**Work task:**
Each line that contains the string "will" counts once; report how many such lines appear in the data, as a number only.

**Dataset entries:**
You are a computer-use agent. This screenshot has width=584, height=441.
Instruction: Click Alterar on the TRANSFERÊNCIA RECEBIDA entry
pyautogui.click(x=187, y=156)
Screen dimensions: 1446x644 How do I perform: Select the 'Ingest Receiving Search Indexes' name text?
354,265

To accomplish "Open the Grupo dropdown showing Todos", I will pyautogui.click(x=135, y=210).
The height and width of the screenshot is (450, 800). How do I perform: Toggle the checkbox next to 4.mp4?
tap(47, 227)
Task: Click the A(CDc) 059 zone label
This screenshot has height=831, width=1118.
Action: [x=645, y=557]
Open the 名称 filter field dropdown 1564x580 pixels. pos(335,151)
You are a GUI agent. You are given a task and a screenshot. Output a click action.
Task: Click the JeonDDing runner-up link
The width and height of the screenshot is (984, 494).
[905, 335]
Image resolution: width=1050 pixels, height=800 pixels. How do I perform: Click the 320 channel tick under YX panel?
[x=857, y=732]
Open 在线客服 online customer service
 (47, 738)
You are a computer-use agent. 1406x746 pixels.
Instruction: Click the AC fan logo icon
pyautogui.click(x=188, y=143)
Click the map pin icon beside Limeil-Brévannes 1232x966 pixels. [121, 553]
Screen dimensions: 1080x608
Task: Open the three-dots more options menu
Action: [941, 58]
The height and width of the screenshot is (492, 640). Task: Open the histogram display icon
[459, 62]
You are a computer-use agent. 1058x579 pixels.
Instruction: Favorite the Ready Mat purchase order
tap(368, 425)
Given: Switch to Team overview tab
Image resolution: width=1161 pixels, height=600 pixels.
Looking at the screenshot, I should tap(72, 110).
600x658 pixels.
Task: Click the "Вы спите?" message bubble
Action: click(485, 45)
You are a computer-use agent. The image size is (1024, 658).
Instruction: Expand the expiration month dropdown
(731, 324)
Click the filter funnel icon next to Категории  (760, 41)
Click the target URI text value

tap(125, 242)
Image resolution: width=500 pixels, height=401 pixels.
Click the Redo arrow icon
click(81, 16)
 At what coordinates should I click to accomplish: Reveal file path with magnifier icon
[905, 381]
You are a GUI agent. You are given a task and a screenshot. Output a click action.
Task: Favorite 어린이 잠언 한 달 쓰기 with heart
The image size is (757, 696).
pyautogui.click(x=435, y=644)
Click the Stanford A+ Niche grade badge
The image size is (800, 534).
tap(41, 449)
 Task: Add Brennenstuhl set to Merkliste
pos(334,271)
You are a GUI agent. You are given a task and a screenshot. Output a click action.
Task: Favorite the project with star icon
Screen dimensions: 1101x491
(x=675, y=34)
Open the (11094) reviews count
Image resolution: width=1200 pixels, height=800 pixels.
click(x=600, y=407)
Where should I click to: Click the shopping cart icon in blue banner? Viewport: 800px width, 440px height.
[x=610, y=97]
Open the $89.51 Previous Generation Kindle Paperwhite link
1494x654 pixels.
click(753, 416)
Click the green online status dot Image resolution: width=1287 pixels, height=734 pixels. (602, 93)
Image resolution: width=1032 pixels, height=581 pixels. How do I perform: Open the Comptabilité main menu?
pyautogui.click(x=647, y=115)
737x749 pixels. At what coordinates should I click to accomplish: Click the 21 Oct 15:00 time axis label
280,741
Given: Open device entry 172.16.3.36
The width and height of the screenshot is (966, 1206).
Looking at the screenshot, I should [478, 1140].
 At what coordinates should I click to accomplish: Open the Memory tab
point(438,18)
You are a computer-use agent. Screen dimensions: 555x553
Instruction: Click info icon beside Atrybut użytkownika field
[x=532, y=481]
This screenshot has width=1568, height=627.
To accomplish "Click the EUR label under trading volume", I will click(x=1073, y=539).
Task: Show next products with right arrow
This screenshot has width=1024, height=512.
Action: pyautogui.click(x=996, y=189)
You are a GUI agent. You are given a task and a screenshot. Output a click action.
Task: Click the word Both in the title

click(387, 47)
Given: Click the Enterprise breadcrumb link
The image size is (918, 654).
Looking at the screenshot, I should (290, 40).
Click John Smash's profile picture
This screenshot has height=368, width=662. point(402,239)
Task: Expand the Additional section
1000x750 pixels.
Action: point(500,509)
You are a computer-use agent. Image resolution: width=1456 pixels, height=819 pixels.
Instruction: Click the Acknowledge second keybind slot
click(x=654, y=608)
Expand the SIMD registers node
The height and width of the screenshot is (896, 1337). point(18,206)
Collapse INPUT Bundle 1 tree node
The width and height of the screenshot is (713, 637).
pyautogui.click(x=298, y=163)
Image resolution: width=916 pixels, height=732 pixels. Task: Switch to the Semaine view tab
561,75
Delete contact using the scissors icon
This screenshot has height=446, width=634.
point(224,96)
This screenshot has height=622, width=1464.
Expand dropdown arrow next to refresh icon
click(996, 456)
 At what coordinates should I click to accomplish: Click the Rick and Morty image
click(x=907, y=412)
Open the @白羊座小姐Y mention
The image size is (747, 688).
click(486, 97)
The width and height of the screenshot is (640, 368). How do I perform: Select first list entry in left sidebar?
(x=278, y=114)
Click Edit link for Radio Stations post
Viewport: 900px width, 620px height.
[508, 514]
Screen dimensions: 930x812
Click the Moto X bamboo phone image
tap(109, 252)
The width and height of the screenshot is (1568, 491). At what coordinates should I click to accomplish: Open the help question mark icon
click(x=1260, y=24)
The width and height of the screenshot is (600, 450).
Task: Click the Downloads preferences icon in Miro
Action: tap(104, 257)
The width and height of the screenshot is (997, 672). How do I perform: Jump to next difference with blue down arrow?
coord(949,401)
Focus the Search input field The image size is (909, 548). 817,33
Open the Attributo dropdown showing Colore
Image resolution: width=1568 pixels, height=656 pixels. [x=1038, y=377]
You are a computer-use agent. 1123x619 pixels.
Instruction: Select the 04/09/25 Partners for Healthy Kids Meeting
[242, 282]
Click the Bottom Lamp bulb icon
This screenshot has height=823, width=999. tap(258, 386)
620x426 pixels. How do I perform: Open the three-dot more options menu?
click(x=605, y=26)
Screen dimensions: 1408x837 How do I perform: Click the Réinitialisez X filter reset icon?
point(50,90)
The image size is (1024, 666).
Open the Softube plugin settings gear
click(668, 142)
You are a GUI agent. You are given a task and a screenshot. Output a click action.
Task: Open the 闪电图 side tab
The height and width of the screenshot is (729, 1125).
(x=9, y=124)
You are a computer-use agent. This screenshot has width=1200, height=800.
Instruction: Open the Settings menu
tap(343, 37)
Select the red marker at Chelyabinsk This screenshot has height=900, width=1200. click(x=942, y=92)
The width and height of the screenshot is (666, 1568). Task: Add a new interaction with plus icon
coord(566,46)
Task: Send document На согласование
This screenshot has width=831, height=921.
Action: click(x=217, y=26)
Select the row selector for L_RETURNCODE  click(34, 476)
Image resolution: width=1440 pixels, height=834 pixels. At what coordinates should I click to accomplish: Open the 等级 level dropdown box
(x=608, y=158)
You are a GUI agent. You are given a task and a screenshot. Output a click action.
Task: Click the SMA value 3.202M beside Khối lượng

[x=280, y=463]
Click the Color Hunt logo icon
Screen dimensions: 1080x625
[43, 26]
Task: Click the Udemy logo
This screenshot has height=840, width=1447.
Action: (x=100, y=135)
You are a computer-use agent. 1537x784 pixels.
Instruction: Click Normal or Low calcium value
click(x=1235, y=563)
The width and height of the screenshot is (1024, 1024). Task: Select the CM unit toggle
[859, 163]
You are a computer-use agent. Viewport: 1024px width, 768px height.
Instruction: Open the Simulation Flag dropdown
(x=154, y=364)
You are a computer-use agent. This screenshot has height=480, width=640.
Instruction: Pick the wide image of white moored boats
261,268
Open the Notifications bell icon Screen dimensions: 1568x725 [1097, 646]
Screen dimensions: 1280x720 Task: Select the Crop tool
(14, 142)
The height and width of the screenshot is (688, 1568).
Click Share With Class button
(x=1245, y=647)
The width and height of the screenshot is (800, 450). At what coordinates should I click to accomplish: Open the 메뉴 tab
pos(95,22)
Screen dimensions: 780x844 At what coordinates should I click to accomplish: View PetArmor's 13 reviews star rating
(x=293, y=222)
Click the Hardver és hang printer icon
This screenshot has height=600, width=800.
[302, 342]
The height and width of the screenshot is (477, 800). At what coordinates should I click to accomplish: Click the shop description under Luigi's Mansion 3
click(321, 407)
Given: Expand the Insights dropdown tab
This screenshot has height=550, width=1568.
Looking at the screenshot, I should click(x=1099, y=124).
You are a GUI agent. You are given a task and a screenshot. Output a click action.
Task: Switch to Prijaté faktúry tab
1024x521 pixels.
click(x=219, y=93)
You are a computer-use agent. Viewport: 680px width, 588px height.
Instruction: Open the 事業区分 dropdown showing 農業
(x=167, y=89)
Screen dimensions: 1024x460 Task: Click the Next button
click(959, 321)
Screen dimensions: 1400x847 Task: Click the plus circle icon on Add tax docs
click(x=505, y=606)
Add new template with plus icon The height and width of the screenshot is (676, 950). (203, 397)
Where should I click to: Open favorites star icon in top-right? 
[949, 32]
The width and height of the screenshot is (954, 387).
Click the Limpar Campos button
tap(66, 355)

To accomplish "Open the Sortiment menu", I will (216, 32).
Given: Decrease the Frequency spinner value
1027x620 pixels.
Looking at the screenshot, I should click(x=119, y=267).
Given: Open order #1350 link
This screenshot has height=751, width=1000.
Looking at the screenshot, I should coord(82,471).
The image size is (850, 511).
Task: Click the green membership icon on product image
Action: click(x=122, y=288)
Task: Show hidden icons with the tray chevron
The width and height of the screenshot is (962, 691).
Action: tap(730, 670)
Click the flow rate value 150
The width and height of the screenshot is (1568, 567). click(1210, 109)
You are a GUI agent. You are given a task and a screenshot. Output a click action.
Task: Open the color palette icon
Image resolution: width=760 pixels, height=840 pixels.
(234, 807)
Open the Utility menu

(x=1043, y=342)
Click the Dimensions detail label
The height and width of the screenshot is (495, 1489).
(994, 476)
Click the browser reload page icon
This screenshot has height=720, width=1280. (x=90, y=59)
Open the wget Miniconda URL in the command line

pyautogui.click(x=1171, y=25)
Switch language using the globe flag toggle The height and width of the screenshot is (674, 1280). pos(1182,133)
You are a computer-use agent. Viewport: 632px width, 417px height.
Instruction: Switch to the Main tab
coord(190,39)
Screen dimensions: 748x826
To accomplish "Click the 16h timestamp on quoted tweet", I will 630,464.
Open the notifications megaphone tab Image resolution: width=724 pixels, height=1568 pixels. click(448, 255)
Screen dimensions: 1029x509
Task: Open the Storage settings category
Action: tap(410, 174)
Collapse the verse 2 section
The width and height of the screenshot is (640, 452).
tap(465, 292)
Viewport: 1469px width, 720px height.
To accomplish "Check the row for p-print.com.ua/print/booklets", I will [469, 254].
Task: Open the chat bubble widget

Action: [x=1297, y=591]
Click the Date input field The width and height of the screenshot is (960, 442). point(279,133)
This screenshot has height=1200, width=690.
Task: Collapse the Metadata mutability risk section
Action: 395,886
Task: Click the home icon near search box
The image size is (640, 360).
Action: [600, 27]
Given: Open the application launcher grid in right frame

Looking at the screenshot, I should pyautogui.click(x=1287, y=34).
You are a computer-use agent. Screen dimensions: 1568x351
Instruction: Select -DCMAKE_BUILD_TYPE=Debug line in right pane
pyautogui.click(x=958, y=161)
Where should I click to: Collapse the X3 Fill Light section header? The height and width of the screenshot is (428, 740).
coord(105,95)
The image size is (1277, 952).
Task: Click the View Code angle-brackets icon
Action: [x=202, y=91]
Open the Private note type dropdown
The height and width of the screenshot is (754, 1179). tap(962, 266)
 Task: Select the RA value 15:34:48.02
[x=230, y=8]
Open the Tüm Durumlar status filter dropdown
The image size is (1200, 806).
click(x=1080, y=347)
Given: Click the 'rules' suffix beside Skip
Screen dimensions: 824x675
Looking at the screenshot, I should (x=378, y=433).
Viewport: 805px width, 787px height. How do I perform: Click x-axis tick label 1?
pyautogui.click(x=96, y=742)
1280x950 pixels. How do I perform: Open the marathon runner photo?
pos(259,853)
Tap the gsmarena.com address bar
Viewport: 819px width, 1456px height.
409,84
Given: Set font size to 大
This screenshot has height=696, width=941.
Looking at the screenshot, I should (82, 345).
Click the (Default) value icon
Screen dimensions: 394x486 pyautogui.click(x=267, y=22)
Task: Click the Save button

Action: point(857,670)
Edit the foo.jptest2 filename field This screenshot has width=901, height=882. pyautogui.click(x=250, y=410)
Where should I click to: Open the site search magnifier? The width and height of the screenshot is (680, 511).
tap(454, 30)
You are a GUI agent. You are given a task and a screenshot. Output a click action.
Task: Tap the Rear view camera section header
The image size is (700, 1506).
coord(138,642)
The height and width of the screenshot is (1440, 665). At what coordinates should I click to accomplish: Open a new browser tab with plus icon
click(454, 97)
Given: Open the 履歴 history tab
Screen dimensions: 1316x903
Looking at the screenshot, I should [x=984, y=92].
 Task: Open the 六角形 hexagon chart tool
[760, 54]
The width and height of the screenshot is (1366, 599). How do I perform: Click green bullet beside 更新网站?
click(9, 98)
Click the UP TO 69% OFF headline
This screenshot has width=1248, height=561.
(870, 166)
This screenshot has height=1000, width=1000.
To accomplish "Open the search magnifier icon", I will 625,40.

**Result:**
6